Finding the old book of essays from writers from my past reading days has been a good and inspiring time. Today I'm reading what Frank Slaughter wrote about becoming an expert. It's really about research and ising what you have learned effectively. Research can be fun and exhausting. The problem, at least for me, is finding how one trail leads to another and not being able to stop searching for some new tidbit. Often getting off track can halt the writing. One of the tricks I've found is to research a specific area in depth and forcing myself to avoid the byways at the expense of writing.
Another problem with doing massive research is the desire to put everything learned into the story. Paragraphs and pages of facts are going to turn a reader off. What one has to do is choose from the pages they've read and taken notes on and selecting one or two facts needed to make the story seem real. When I was writing Obsessions, I drew a plan of the orthopedic storage room and listed every object in it. My initial draft read like a floor plan. Shaking my head, I cut this down to what I needed to bring the story to life. Doing this has taken time.

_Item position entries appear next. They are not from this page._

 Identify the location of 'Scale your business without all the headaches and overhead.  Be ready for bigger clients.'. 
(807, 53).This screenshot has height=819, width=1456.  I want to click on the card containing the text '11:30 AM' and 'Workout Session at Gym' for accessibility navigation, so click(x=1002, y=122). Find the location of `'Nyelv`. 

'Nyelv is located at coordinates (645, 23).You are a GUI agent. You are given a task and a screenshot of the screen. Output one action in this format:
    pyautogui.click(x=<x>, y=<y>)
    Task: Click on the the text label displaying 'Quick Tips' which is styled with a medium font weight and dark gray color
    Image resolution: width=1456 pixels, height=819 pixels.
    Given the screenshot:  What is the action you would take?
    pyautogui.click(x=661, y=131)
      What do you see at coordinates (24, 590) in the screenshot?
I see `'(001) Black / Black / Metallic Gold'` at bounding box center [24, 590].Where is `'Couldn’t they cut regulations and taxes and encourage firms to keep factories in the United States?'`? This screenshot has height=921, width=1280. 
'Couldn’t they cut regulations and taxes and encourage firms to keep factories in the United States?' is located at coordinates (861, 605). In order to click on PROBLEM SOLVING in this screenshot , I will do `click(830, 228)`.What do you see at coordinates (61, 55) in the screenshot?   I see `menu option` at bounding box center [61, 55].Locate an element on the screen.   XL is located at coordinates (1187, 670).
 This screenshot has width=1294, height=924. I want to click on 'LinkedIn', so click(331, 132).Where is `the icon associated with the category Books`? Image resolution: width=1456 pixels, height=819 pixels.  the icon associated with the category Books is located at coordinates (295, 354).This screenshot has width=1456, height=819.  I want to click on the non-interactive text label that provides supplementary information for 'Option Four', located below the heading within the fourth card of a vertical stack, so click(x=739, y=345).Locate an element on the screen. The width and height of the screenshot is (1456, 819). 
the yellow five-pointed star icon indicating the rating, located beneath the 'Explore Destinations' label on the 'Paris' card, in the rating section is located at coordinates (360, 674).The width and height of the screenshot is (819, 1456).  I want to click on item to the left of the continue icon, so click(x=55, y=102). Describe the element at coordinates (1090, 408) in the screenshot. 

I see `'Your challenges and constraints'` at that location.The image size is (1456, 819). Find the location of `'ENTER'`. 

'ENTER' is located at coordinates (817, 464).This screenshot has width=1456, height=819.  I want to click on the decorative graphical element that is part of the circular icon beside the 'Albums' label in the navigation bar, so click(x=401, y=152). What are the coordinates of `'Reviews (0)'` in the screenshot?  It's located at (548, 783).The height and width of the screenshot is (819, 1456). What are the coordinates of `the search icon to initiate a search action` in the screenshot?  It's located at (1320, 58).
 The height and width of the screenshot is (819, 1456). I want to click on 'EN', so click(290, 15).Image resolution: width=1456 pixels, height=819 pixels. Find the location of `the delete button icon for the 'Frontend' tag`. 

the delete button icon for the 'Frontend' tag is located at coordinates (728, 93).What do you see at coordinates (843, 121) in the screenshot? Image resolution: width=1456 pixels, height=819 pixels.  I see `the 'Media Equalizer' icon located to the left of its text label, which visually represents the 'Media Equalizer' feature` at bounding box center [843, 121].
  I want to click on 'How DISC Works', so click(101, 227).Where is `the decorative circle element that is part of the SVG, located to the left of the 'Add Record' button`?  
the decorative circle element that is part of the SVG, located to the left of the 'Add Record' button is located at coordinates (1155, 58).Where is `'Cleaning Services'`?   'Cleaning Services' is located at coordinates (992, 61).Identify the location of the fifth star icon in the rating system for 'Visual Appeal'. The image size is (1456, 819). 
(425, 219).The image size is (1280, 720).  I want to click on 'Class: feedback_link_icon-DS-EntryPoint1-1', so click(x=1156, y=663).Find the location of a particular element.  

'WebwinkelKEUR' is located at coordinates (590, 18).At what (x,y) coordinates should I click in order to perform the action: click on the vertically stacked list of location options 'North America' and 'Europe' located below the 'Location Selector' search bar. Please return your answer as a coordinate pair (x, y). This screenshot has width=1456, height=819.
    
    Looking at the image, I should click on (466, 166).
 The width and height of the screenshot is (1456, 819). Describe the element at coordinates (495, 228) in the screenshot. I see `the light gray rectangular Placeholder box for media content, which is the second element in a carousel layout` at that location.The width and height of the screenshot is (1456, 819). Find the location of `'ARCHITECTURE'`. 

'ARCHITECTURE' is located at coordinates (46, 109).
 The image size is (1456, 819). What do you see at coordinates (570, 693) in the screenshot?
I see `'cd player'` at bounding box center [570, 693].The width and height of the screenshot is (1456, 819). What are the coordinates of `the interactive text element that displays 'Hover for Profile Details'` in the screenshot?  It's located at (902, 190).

Writing other books has sent me to the experts in a field and boy do they like to talk. I've had doctors describe step by step a procedure and have had to pull out a fact or two that will make what I'm writing seem real.
What about you, do you tend to find research so interesting that you can't seem to stop and write what you learn? Has your critique partners called you a teacher rather than a writer? There may be no answer to the problem of over-researching, after all writers are curious people. When writing there is an answer, leave out the long passages and concentrate on those few facts that make your story seem real.